Monday, April 23, 2007

Who is actually prosecuting the IRAQ war? Who do the generals take their orders from? Is this war being manager by the generals or by the Command-in-Chief?

I ask this because President Bush has stated that "I believe strongly that politicians in Washington shouldn't be telling generals how to do their job"

Excuse me! I was under the impression that the President himself was deciding on strategy (supposedly with the advice of his generals in mind) and that the generals then execute the strategy that the President approves. To my mind, that's a politician in Washington telling the generals how to do their job.

And since when is it wrong to have an opinion about the war? Yes, Harry Reid has influence over congressional actions relating to the war but if he believes that the war has been lost at this point then is it not his duty to state that to the American people. The people elect their representative to be an advocate for them in the political arena. I actually agree with the administration when they say that if a congressman believes the war is lost then that congressman should vote to defund the war and Harry Reid should do that.

I am reminded of a quote from the movie "1776" when the delegate from Georgia states
"'that a representative owes the People not only his industry, but his judgment, and he betrays them if he sacrifices it to their opinion.' It was written by Edmund Burke, a member of the British Parliament." If any member of Congress believes that the war is lost at this point based on his judgement and the information that he is afforded as a member of the legislature, then no matter how unpopular the action may be, he should vote to defund the war.

The other point that galls me no end is the idea that the administration trumpets that any action against the current war footing is a betrayal of the troops, a morale crusher, an aid to the enemy, etc. I don't believe that. If the action is to bring the troops home, then I see that as more supportive of the men and women who have pledged to fight for our freedom(s) then to use them as cannon fodder in a bloody civil conflict a half-a-world away.
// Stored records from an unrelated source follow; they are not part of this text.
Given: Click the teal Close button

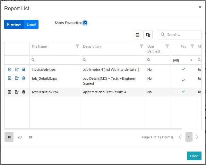Looking at the screenshot, I should click(194, 156).
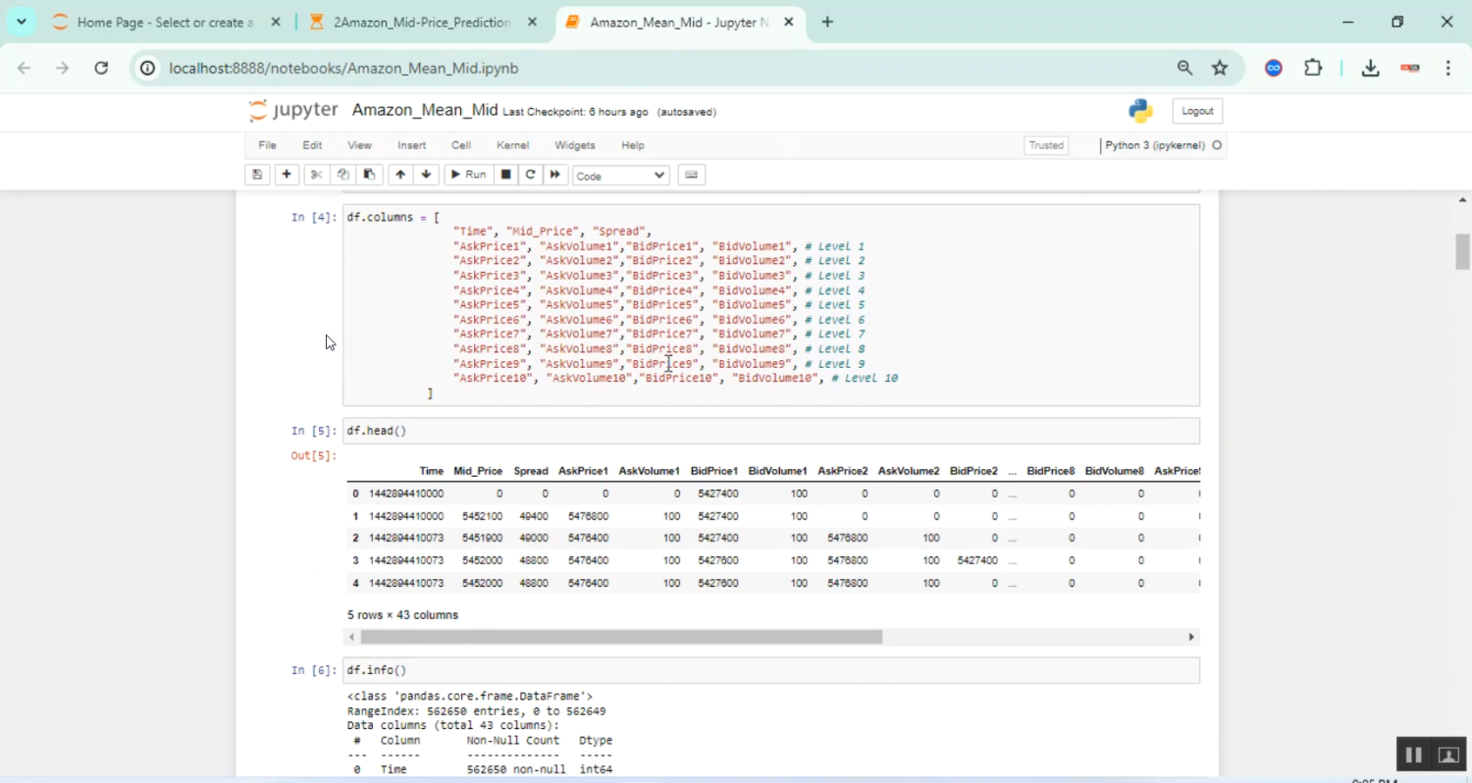This screenshot has width=1472, height=783.
Task: Interrupt the kernel with the stop icon
Action: (506, 175)
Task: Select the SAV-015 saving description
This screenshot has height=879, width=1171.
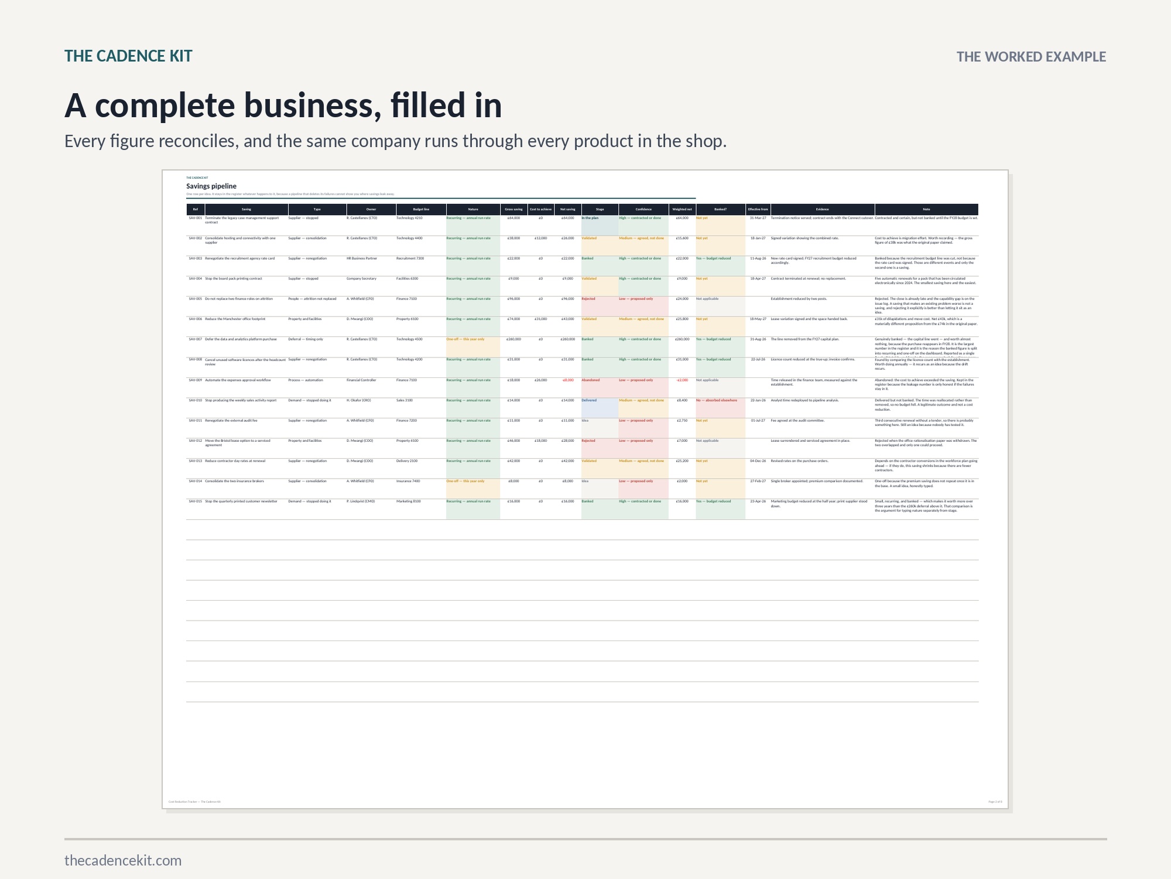Action: [241, 502]
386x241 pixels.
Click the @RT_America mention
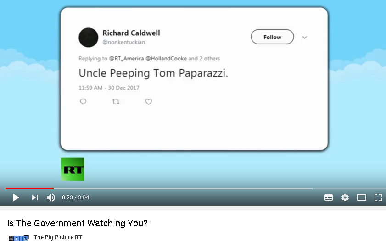pos(126,59)
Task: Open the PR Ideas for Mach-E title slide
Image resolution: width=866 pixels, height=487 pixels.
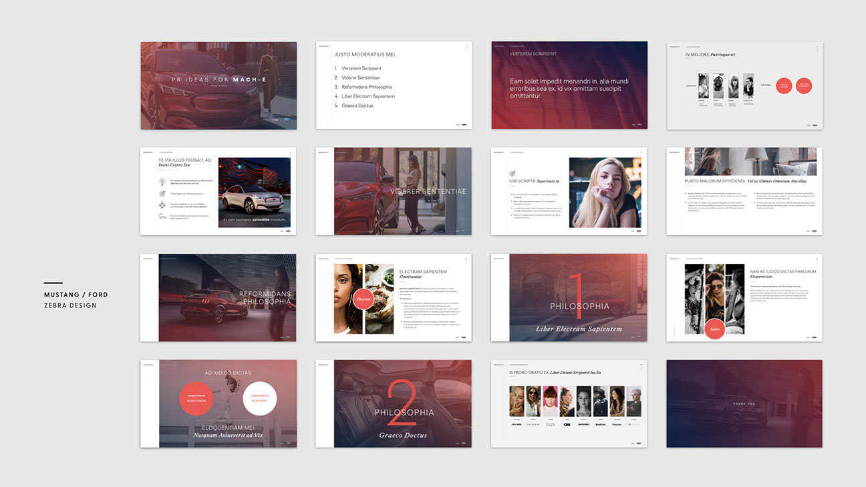Action: click(x=219, y=86)
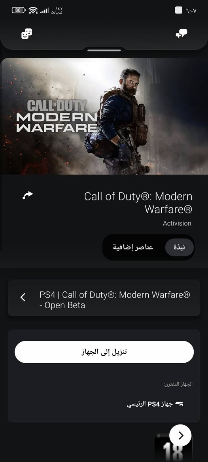Tap the share arrow icon

pos(28,195)
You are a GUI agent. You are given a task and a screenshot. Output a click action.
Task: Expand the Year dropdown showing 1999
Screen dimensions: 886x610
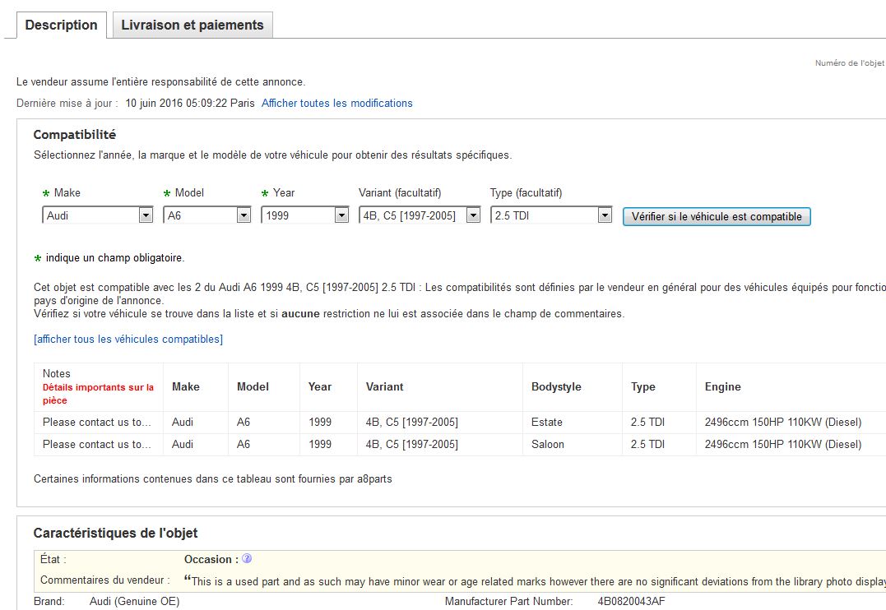(305, 215)
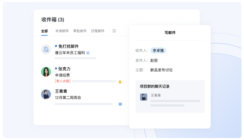This screenshot has height=140, width=244.
Task: Select the 审批邮件 tab
Action: (80, 31)
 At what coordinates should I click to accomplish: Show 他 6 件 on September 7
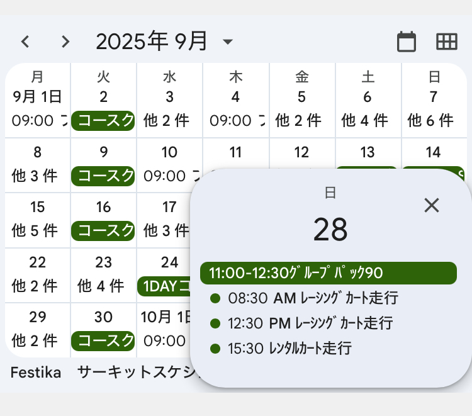click(430, 120)
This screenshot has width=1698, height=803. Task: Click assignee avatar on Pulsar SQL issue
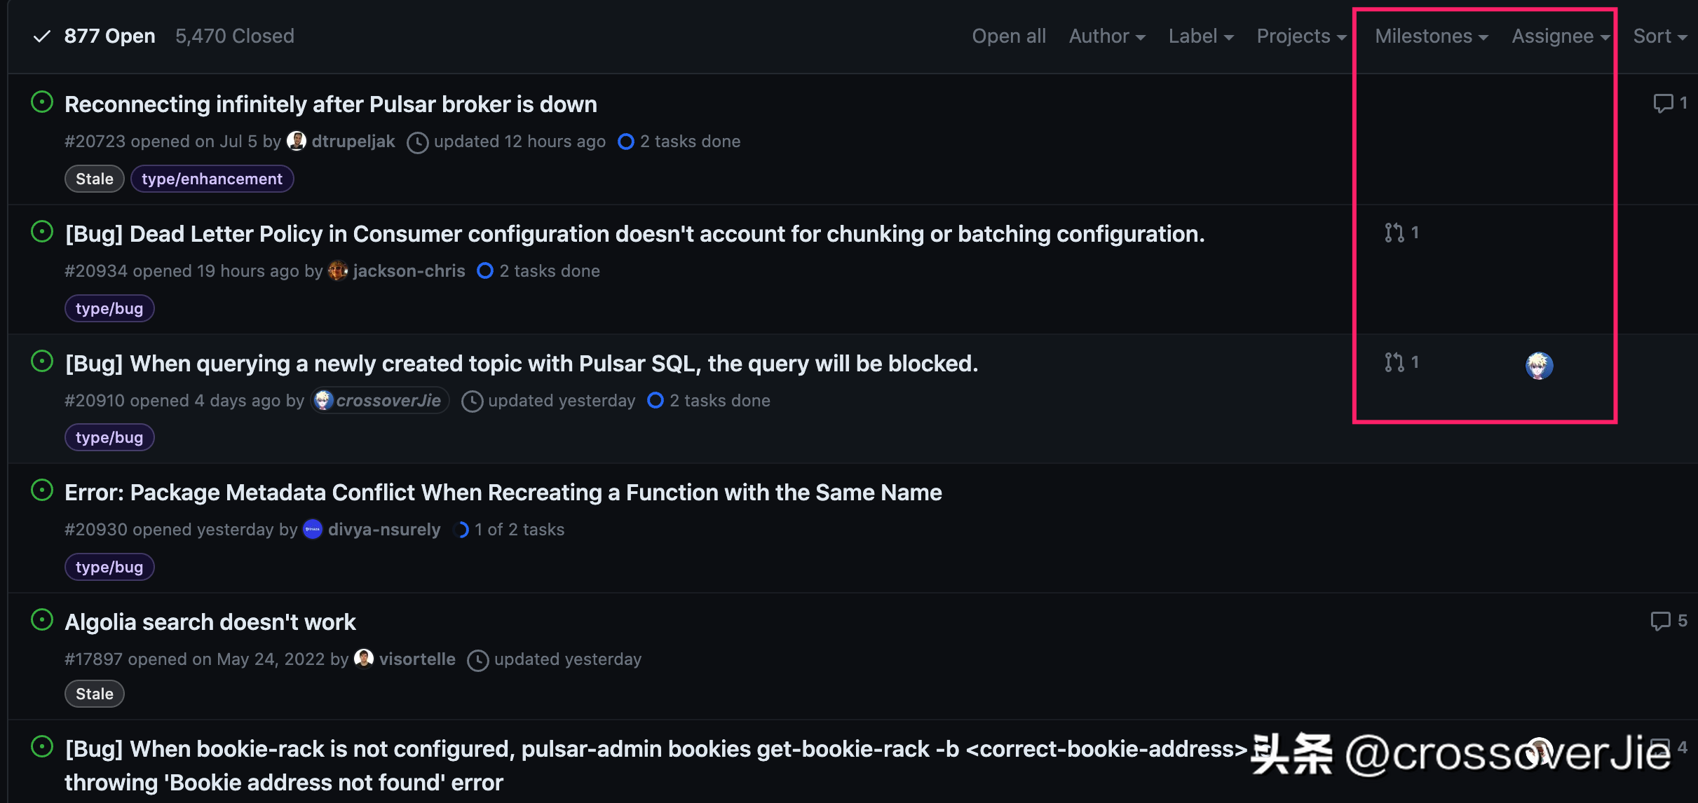1539,365
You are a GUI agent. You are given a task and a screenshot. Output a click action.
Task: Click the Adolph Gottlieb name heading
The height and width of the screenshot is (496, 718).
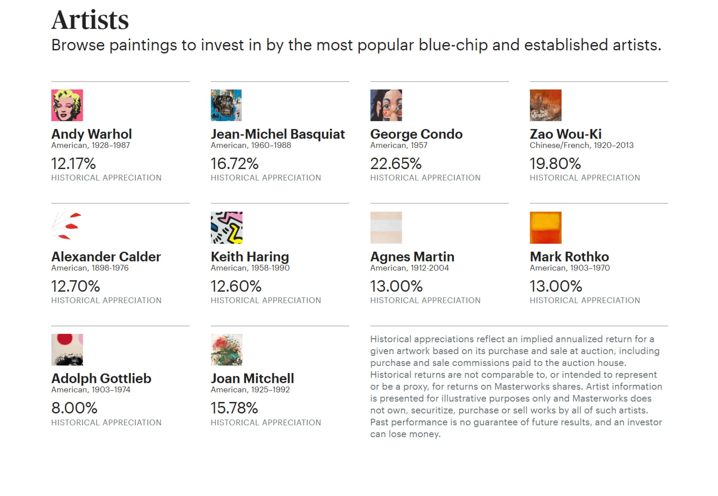pos(101,379)
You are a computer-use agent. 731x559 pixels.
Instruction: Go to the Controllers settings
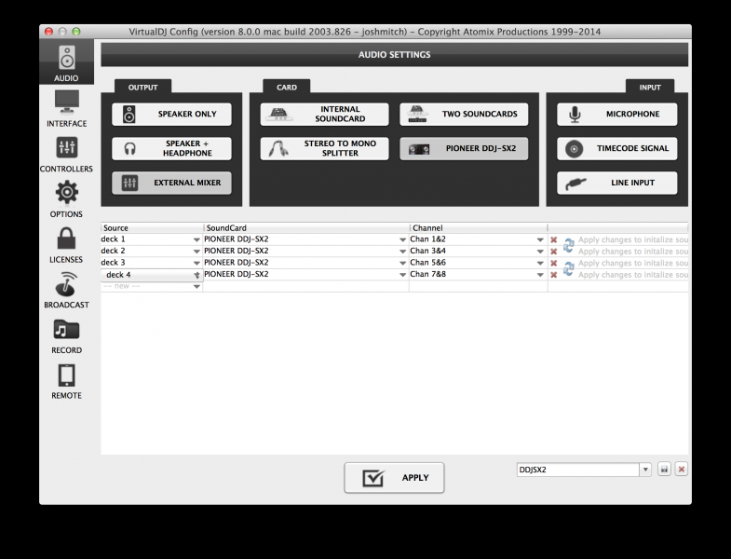[x=66, y=154]
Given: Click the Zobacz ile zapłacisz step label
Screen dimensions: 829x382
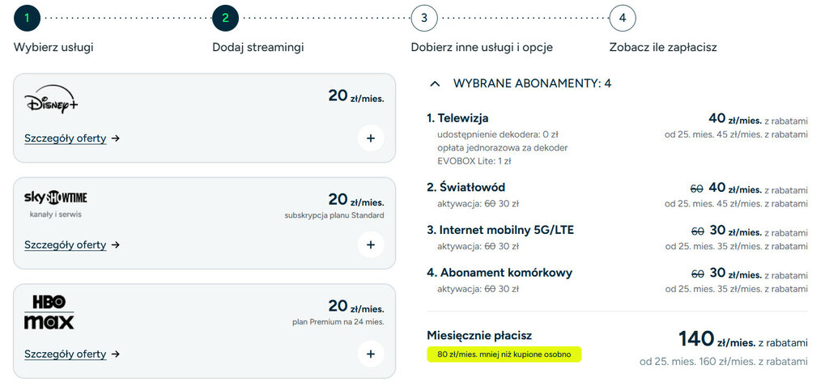Looking at the screenshot, I should 663,47.
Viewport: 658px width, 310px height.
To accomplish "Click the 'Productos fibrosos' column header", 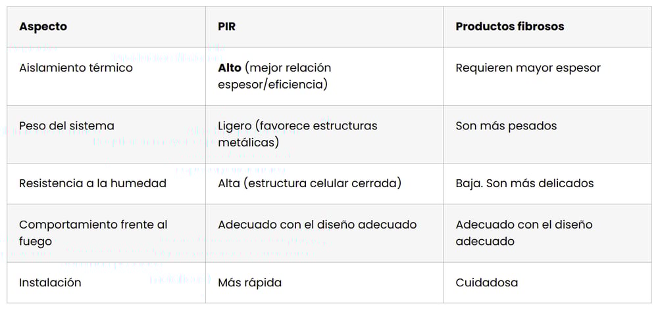I will pos(509,27).
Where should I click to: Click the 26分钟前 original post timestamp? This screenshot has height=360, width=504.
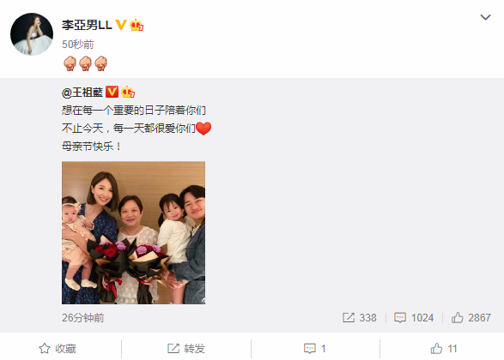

Ulysses S. Grant used superiority in numbers to force an end to the United States Civil War with the loss of a great number of lives. Robert E. Lee tried to use the same tactic to win the Battle of Gettysburg with Pickett's charge and failed although he lost a great number of men in the attempt. The President must believe that success in IRAQ will mirror Grant's success while the general population and the Congress are coming to the conclusion that Lee's failure will be the model for our fight in IRAQ.

Either way our troops are being sacrificed on the altar of freedom.